Re: [HACKERS] POC: Sharing record typmods between backends - Mailing list pgsql-hackers

From Andres Freund
Subject Re: [HACKERS] POC: Sharing record typmods between backends
Date
Msg-id 20170725100906.rroaddzbhxge7ubt@alap3.anarazel.de
Whole thread Raw
In response to Re: [HACKERS] POC: Sharing record typmods between backends  (Thomas Munro <thomas.munro@enterprisedb.com>)
List pgsql-hackers
On 2017-07-10 21:39:09 +1200, Thomas Munro wrote:
> Here's a new version that introduces a per-session DSM segment to hold
> the shared record typmod registry (and maybe more things later).

You like to switch it up. *.patchset.tgz??? ;)


It does concern me that we're growing yet another somewhat different
hashtable implementation. Yet I don't quite see how we could avoid
it. dynahash relies on proper pointers, simplehash doesn't do locking
(and shouldn't) and also relies on pointers, although to a much lesser
degree.  All the open coded tables aren't a good match either.  So I
don't quite see an alternative, but I'd love one.


Regards,

Andres

diff --git a/src/backend/lib/dht.c b/src/backend/lib/dht.c
new file mode 100644
index 00000000000..2fec70f7742
--- /dev/null
+++ b/src/backend/lib/dht.c

FWIW, not a big fan of dht as a filename (nor of dsa.c). For one DHT
usually refers to distributed hash tables, which this is not, and for
another the abbreviation is so short it's not immediately
understandable, and likely to conflict further.  I think it'd possibly
ok to have dht as symbol prefixes, but rename the file to be longer.

+ * To deal with currency, it has a fixed size set of partitions, each of which
+ * is independently locked.

s/currency/concurrency/ I presume.


+ * Each bucket maps to a partition; so insert, find
+ * and iterate operations normally only acquire one lock.  Therefore, good
+ * concurrency is achieved whenever they don't collide at the lock partition

s/they/operations/?


+ * level.  However, when a resize operation begins, all partition locks must
+ * be acquired simultaneously for a brief period.  This is only expected to
+ * happen a small number of times until a stable size is found, since growth is
+ * geometric.

I'm a bit doubtful that we need partitioning at this point, and that it
doesn't actually *degrade* performance for your typmod case.

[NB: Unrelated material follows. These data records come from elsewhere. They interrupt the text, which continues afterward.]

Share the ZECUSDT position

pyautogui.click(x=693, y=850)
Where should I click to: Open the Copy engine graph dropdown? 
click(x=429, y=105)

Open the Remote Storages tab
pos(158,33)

+ * Resizing is done incrementally so that no individual insert operation pays
+ * for the potentially large cost of splitting all buckets.

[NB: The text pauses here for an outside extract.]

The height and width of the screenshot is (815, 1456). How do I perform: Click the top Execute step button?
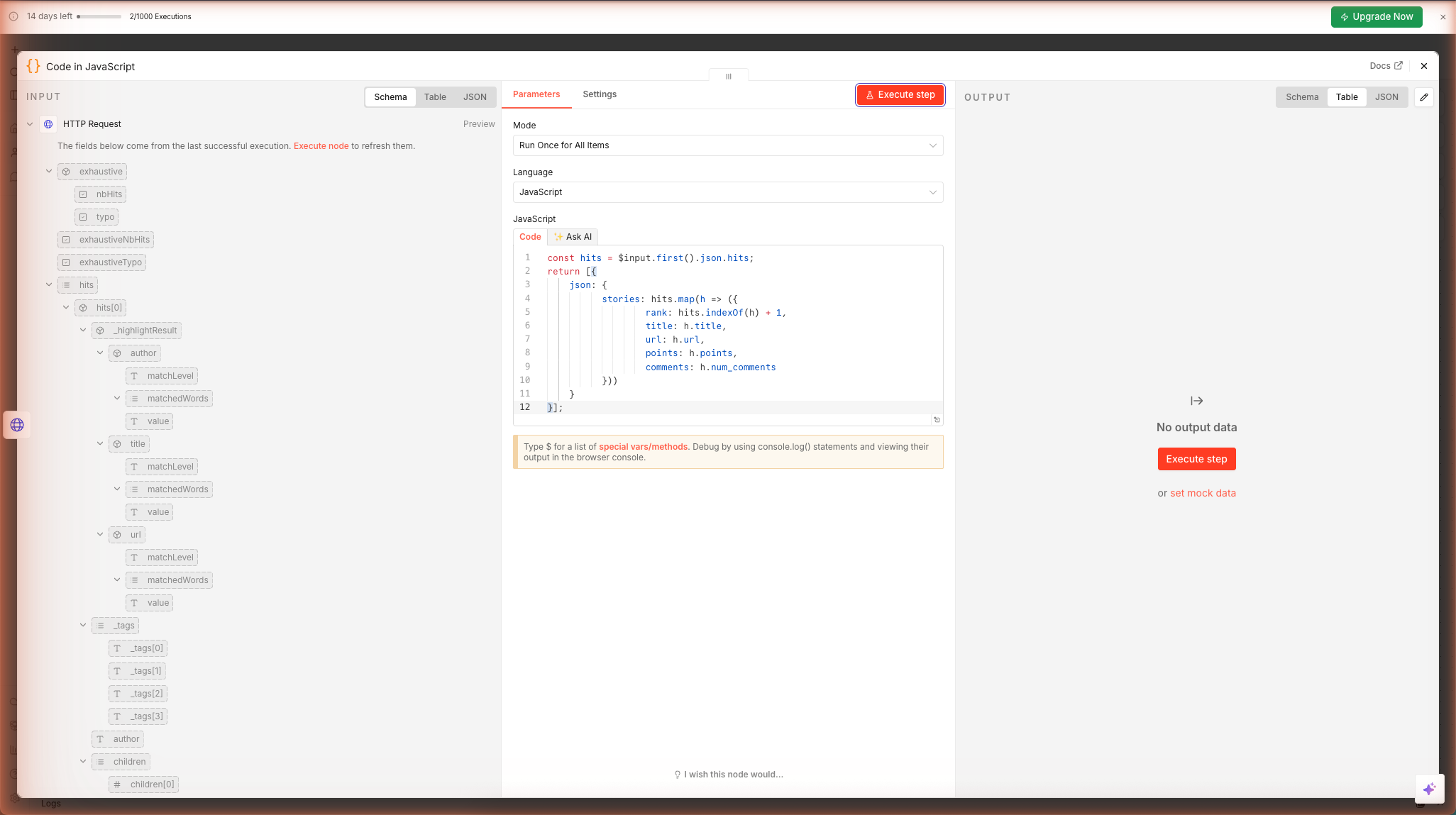(x=900, y=95)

I'm not sure this is a reasonable tradeoff for the use-case suggested so
far, it doesn't exactly make things simpler. We're not going to grow
much.


+/* The opaque type used for tracking iterator state. */
+struct dht_iterator;
+typedef struct dht_iterator dht_iterator;

Isn't it actually the iterator state? Rather than tracking it? Also, why
is it opaque given you're actually defining it below? Guess you'd moved
it at some point.


+/*
+ * The set of parameters needed to create or attach to a hash table.  The
+ * members tranche_id and tranche_name do not need to be initialized when
+ * attaching to an existing hash table.
+ */
+typedef struct
+{
+    Size key_size;                /* Size of the key (initial bytes of entry) */
+    Size entry_size;            /* Total size of entry */

Let's use size_t, like we kind of concluded in the thread you started:
http://archives.postgresql.org/message-id/25076.1489699457%40sss.pgh.pa.us
:)

+    dht_compare_function compare_function;    /* Compare function */
+    dht_hash_function hash_function;    /* Hash function */

Might be worth explaining that these need to provided when attaching
because they're possibly process local. Did you test this with
EXEC_BACKEND?

+    int tranche_id;                /* The tranche ID to use for locks. */
+} dht_parameters;


+struct dht_iterator
+{
+    dht_hash_table *hash_table;    /* The hash table we are iterating over. */
+    bool exclusive;                /* Whether to lock buckets exclusively. */
+    Size partition;                /* The index of the next partition to visit. */
+    Size bucket;                /* The index of the next bucket to visit. */
+    dht_hash_table_item *item;  /* The most recently returned item. */
+    dsa_pointer last_item_pointer; /* The last item visited. */
+    Size table_size_log2;     /* The table size when we started iterating. */
+    bool locked;            /* Whether the current partition is locked. */

Haven't gotten to the actual code yet, but this kinda suggest we leave a
partition locked when iterating? Hm, that seems likely to result in a
fair bit of pain...


+/* Iterating over the whole hash table. */
+extern void dht_iterate_begin(dht_hash_table *hash_table,
+                              dht_iterator *iterator, bool exclusive);
+extern void *dht_iterate_next(dht_iterator *iterator);
+extern void dht_iterate_delete(dht_iterator *iterator);

s/delete/delete_current/? Otherwise it looks like it's part of
manipulating just the iterator.

+extern void dht_iterate_release(dht_iterator *iterator);

I'd add lock to to the name.


+/*
+ * An item in the hash table.  This wraps the user's entry object in an
+ * envelop that holds a pointer back to the bucket and a pointer to the next
+ * item in the bucket.
+ */
+struct dht_hash_table_item
+{
+    /* The hashed key, to avoid having to recompute it. */
+    dht_hash    hash;
+    /* The next item in the same bucket. */
+    dsa_pointer next;
+    /* The user's entry object follows here. */
+    char        entry[FLEXIBLE_ARRAY_MEMBER];

What's the point of using FLEXIBLE_ARRAY_MEMBER here? And isn't using a
char going to lead to alignment problems?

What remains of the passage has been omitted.